The G14, particularly the IMF, have increased scrutiny over state finances, particularly by demanding the state to allow for an international and independent audit on the debts as a condition for aid resumption (Nhamire, 2016). In practice, that means that the government would have to provide full disclosure of the state of public finances and debt portfolio. In fact, following months of hesitation and the establishment of a parliamentary commission of inquiry to investigate the debts, the government ceded to the IMF and ordered the Attorney General’s Office to hire an international company to conduct the audit (Anónimo, 2016b).

Although an international audit is key for Mozambique to overcome current difficulties, it is not without risks in terms of political stability. Coupled with the potential impact that limited access to external financing is likely to have in the interests of the elite – including Frelimo’s weakened ability to finance patronage networks –, disclosure of state finances could turn out to reveal shadowy deals and business interests. As a result, it could raise the risk of promoting divisions within Frelimo, as it will expose and affect the interests of powerful political figures who benefited from the accumulated debts that have led the economy to unravel.

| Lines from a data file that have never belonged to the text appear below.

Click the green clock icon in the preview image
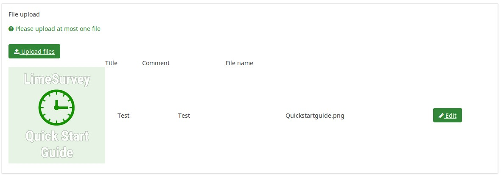This screenshot has height=177, width=501. [56, 108]
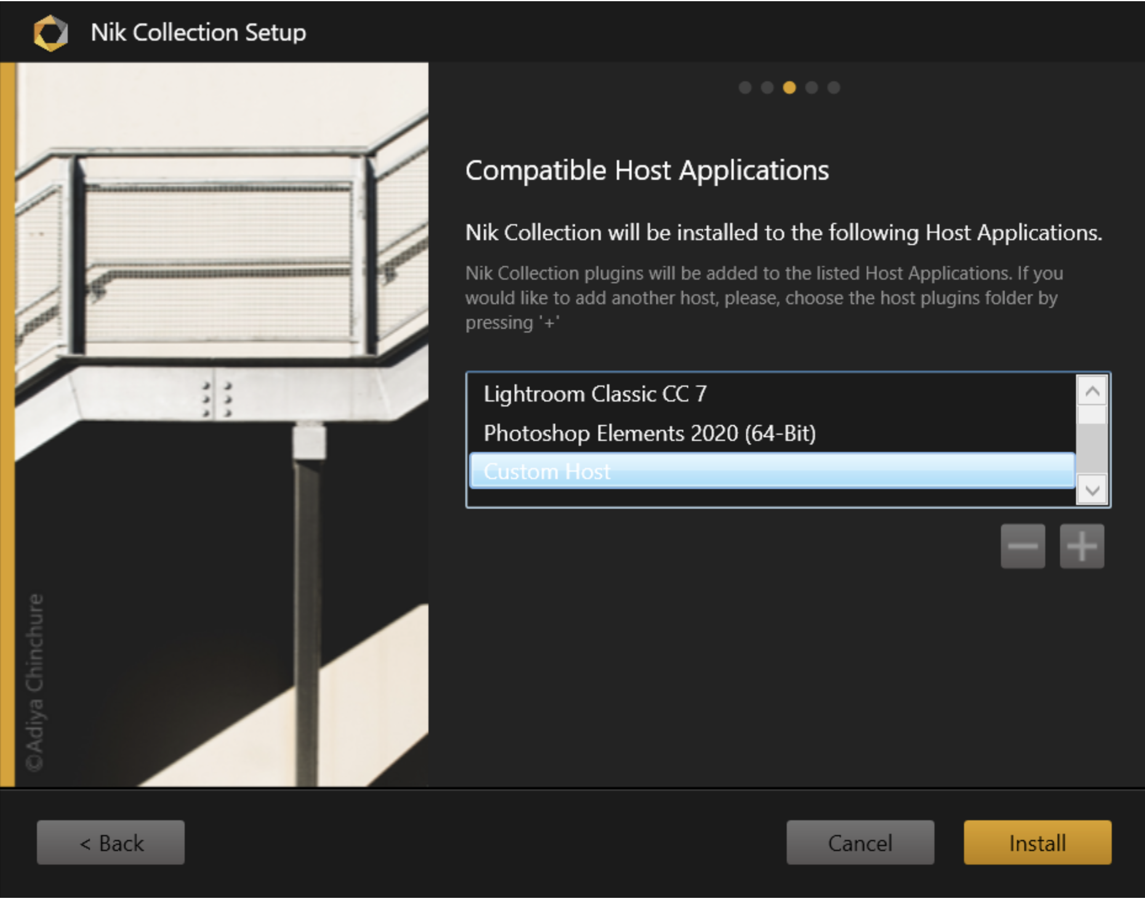The height and width of the screenshot is (904, 1145).
Task: Click the fifth step indicator dot
Action: click(x=834, y=87)
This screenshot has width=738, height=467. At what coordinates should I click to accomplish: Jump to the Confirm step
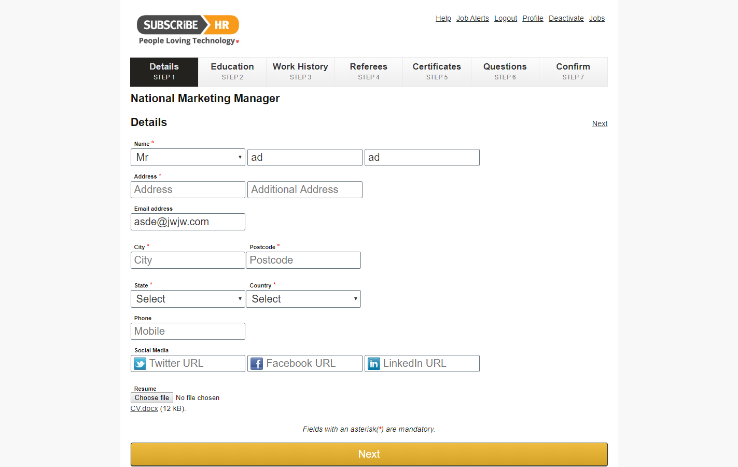pos(573,72)
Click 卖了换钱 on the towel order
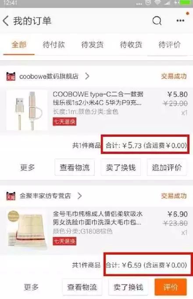The height and width of the screenshot is (299, 193). [x=129, y=287]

Among those figures it is worth highlighting former President Armando Guebuza and his close circle, many of whom still hold considerable influence and power to destabilize the government and Frelimo in case their interests are negatively affected or if authorities decide to make them accountable. In addition, initiating inquiries into the debts could also potentially affect state institutions and even President Filipe Nyusi himself, since evidence strongly suggests that he was directly involved in the undisclosed state-backed loans (Correia da Silva, 2013; Caldeira, 2016; Caldeira, 2016b; Plácido dos Santos, 2016: 4).

Half of ProIndicus is owned by Monte Binga, a company that has the State’s Intelligence and Security Services as shareholder and was established by the Defence Ministry. Interestingly, ProIndicus’ formation occurred during Nyusi’s mandate as Defence Minister. Furthermore, EMATUM was also established under Nyusi as Defence Minister and is owned by SISE and the Institute for the Management of State Participation. Regarding MAM, it was created less than two months after Nyusi’s election as President of the Republic and has SISE as majority shareholder, with 98%, while the remaining shares are split between EMATUM and ProIndicus.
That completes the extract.